Thymen ARENSMAN. 8. Il 23enne olandese studia per diventare grande, ma in questo Giro ha già fatto chiaramente cose grandissime.
Andreas LEKNESSUND. 8. Il norvegese conferma il suo splendido Giro, arricchito da cinque giorni in maglia rosa
Matthew RICCITELLO. 8. Prima dei grandi, il più giovane del Giro travolge Thomas Champions, rifilandogli 1’57”. L’americano col viso d’angelo alza e di molto l’asticella, abbassando vertiginosamente il tempo impiegato (46’19”, media 24,095 km/h) per affrontare i diciotto chilometri e seicento metri in programma. L’americanino chiude il secondo blocco al comando. A 1'57" Thomas Champion, a 1' 59" Joe Dombrowski. Alla fine è 11°, a 1’56” da Roglic, ma questo ragazzo ha stoffa da vendere. È lui per quanto mi riguarda la rivelazione di un Giro che deve rivelare. Ha gambe, recupero e tenuta. Ha soprattutto testa, tanta. Ha le stimmate di quei corridori che hanno qualcosa di diverso e di universale. Studia da campione.

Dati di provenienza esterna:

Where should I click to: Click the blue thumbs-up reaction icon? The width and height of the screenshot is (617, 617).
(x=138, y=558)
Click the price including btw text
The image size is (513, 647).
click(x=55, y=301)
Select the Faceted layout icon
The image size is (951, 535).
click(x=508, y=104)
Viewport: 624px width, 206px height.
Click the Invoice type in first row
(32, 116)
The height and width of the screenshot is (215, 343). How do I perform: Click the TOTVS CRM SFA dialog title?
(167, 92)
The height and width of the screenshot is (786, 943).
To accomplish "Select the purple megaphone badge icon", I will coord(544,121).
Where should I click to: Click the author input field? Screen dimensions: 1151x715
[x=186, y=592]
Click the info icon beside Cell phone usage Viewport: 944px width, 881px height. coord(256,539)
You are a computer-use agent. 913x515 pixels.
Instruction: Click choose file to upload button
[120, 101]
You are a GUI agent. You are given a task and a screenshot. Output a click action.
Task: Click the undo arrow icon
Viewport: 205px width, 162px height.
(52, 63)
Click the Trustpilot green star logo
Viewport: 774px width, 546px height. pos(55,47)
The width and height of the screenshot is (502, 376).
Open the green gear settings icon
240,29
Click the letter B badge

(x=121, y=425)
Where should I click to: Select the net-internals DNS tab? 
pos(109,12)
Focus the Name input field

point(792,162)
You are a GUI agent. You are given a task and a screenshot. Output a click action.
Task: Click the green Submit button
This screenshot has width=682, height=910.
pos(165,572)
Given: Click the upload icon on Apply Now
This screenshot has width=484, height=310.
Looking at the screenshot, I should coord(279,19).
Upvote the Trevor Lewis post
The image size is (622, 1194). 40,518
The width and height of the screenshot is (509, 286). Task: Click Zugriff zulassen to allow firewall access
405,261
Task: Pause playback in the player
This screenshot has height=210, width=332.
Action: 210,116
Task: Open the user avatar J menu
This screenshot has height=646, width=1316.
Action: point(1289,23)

Alessandro DE MARCHI. 7. Il rosso di Buja fa la sua passerella all’insù, tra la sua gente. Lievita e sale, per mostrare alla fine la bandiera del Friuli Venezia Giulia: un drappo blu di forma rettangolare con al centro un'aquila araldica d'oro con ali spiegate. Orgoglio De Marchi, orgoglio friulano.
Ben HEALY. 5. Prova a fare una crono degna delle sue aspettative, ma deve aspettare. Tramortito dal ben più giovane Riccitello: l’americano gli rifila più di due minuti.
Filippo ZANA. 7. Potrebbe tirare il fiato, invece tira. Fa una crono di livello, lui che a questo esercizio non è proprio portatissimo. Al suo fianco, però, ha uno come Marco Pinotti, l’ingegnere, che insegna, spiega e motiva. Filippo apprende, prende e mette in pratica. Filippo c’è.
Eddie DUNBAR. 5,5. Finisce con la spia rossa della riserva accesa.
Laurenz REX. 6. Sembra Tex, che impenna il suo destriero di carbonio. Il belga su quelle pendenze non fa il tempo, ma lo trova per fare un po’ di spettacolo.
Nicolas DALLA VALLE. 1. Gli ultimi saranno i primi, disse il Nostro Signore. Lo stesso vale per il ragazzo della Corratec Selle Italia, che ultimo del Giro lo è per davvero e per questo sarebbe una sorta di maglia nera virtuale, che però non esiste più, perché da tempo non è più politicamente corretta, esisteva quando il politicamente corretto non c’era ancora. Gli ultimi sono ultimi e nelle crono partono storicamente per primi. «L’unica gara – scrive Buzzati quasi evangelicamente – dove gli ultimi arrivano per primi e i primi arrivano per ultimi». Ognuno sfida sé stesso, e, per una volta, «i gregari (...) fanno i signori, non c’è pericolo che il principale chieda loro una ruota o li spedisca a comperare l’aranciata fresca».